Con el paso de los siglos, nuestras ollas podridas suscitaron alabanzas entre los eruditos de la cocina francesa, citas que se prolongaron hasta principios del siglo XX, cuando el plato ya había agonizado en España. Así lo hizo el maestro Auguste Escoffier que no dudó en incluir una receta resumida en Le guide culinaire (1903), una vez que con anterioridad Alexandre Dumas la había recogido en su Grand Dictionnaire de Cuisine (1873).
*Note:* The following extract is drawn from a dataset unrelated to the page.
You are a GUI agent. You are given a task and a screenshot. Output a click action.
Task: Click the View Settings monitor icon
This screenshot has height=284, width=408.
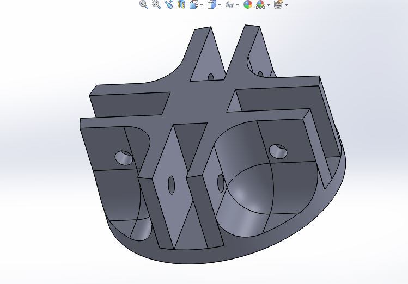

Algo posterior a la cita de Pierre Marie Jean Cousin en su Dictionnaire de la cuisine française (1853) donde afirma: “Debemos a España no solo las ollas podridas convertidas en nuestro pot au feu”. Siglos después aquellas ampulosas ollas derivarían en los clásicos cocidos españoles, llámense escudellas, berzas gaditanas, pucheros o cocidos gallego, madrileño o castellano.
De todos los pases de la versión que llevaron a cabo en una jornada única, los cocineros Jesús Colorado, César Niño y Nicolás Sánchez, retuve dos que aún siguen vibrando en mi memoria, el consomé con el que abrimos el menú y la pelota o relleno que encontré de una delicadeza asombrosa y cuya receta me facilitó Colorado.